Having been sick these past three days I fell behind in preparations for this weekend. Perhaps it was by staying up late last night that I brought on my regression even though I had followed my doctor's orders, i.e. M.'s recommendations, and swallowed the medicine he brought the other night.
Anyway, it was dark out, the breakfast bread was baking in the oven, the bacon was cooling, non-perishable food, clothes, and weather protection were tightly packed in my car, and I was cleaning my rifles. If you could have seen me--I was thinking of you--you would have laughed at your Caiti being in her element: cooking for her man and cleaning her guns.
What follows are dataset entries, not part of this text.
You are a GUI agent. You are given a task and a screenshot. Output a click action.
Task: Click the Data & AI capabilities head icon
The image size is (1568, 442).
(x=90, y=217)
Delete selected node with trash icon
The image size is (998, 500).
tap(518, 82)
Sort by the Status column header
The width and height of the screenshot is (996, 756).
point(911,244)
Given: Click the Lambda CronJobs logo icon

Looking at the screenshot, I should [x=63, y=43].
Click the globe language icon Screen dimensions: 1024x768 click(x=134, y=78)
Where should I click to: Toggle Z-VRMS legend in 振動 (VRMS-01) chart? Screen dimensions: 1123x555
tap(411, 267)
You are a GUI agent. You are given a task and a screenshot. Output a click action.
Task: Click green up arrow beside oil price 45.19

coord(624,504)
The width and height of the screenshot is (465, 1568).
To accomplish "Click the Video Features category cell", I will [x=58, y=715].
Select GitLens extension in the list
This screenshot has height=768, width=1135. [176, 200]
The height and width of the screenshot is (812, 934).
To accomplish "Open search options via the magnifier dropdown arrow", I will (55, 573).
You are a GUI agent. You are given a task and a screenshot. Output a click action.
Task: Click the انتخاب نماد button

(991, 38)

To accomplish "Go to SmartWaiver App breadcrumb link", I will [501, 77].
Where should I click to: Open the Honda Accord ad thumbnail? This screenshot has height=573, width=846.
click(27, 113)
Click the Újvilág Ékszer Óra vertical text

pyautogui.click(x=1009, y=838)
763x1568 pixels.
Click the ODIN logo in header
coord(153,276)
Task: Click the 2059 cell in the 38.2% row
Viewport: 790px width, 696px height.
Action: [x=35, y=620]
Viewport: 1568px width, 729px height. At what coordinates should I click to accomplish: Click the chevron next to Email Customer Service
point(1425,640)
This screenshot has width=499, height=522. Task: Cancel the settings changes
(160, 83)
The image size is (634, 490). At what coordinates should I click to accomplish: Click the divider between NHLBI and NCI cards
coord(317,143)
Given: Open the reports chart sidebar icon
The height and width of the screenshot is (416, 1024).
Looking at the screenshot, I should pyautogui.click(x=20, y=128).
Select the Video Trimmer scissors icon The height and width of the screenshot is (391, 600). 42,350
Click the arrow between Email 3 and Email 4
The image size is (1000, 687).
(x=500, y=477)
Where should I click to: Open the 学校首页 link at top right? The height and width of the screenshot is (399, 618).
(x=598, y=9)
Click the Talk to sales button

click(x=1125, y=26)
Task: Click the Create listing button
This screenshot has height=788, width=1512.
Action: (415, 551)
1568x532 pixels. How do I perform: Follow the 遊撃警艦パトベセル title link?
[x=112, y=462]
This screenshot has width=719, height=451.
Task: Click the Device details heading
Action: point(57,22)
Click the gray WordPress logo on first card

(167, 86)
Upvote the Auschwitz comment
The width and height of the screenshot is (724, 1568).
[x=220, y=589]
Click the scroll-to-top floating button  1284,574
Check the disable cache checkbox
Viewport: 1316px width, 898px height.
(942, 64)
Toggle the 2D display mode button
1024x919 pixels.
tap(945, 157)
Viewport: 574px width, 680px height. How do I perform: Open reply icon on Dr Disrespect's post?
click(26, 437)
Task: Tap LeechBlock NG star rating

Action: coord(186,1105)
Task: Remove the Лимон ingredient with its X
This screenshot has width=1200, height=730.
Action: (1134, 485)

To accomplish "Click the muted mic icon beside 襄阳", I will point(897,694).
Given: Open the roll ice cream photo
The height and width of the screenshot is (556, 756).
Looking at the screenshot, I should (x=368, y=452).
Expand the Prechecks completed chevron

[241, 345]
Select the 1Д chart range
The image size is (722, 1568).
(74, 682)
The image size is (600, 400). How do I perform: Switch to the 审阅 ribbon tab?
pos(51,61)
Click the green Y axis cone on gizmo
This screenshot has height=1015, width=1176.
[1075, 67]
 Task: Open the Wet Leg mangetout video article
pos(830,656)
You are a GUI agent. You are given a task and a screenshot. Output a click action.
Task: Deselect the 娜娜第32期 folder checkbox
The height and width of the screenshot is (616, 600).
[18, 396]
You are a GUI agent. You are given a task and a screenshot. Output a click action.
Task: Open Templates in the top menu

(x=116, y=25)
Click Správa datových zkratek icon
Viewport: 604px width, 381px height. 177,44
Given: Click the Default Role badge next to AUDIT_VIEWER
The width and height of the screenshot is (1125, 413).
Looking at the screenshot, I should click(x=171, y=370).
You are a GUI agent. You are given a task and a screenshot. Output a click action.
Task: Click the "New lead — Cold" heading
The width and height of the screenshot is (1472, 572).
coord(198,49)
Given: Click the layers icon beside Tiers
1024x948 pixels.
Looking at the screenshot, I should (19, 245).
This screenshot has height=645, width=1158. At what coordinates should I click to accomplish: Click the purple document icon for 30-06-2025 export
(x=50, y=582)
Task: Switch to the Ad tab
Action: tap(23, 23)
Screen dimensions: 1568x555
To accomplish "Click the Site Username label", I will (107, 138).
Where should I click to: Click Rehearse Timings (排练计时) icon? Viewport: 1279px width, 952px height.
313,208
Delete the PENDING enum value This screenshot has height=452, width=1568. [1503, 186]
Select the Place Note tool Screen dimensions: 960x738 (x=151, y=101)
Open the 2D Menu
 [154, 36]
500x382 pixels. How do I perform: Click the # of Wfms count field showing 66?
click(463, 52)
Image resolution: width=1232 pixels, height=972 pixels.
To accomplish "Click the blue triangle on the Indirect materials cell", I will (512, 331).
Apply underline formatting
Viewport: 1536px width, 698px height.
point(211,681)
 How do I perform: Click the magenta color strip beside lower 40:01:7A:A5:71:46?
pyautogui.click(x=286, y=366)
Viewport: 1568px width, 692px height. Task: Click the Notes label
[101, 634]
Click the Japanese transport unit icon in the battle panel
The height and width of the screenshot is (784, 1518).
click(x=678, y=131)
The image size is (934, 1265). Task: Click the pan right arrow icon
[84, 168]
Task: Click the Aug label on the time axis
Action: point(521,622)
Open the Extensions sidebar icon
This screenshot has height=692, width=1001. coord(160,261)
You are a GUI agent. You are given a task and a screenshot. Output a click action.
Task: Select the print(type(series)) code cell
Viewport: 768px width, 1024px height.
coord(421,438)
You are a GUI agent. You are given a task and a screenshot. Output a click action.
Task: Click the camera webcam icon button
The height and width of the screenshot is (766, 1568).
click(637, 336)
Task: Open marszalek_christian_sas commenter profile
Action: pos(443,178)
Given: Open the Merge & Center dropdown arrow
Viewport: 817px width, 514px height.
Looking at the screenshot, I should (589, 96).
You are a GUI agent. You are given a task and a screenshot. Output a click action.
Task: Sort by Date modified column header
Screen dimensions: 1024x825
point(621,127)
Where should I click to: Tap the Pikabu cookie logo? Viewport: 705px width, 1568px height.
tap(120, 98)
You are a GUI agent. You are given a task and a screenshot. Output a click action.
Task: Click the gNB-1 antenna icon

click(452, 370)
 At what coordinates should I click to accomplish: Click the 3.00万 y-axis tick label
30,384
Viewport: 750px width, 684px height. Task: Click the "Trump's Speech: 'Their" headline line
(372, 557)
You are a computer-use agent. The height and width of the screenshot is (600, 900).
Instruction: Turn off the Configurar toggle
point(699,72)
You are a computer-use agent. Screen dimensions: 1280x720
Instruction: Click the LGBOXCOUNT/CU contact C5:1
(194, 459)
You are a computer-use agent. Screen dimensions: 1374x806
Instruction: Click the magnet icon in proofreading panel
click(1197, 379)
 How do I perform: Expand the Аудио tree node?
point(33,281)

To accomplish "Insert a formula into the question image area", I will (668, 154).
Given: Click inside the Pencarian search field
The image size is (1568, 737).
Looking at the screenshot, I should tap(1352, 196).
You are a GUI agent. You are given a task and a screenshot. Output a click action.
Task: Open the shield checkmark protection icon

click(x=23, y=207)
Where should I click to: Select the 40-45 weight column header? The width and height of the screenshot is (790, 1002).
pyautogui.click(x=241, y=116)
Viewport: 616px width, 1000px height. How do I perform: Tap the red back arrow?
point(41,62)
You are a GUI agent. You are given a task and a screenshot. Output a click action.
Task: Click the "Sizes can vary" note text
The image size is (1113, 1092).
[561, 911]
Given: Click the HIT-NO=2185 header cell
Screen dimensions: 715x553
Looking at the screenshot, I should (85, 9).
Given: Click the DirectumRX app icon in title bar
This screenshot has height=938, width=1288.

I was completely satisfied with my contributions to the trip, feeling very feminine of all things, even though I knew there was plenty I haven't thought of. As our trip reveals my thoughtlessness, I know he will still appreciate me, and we will laugh.
It reminded me of my mom. I used to think she did so much that was unnecessary for our road trips. Surely she could have made things simpler and enjoyed an hour or two more of sleep before we left at the crack of dawn. At times, my dad would voice my own concerns at her investment into our trips, but she was wiser and determined. We always ate well, saved a few dollars, and at least forty minutes when we dove into her sandwhiches and devoured our apples in the cab of the truck. We didn't always thank her for it, and must have made her feel bad when we said she didn't have to, but she knew she had taken the best possible care of us.
I could not always distinguish her motivations from responses to my dad's overpowering will, so I had graduated from college by the time I understood this insistence of hers to stay up late and get up early the day we would depart on a trip was purely her idea. This was part of her being a woman, a wife, and a mother. I get that now.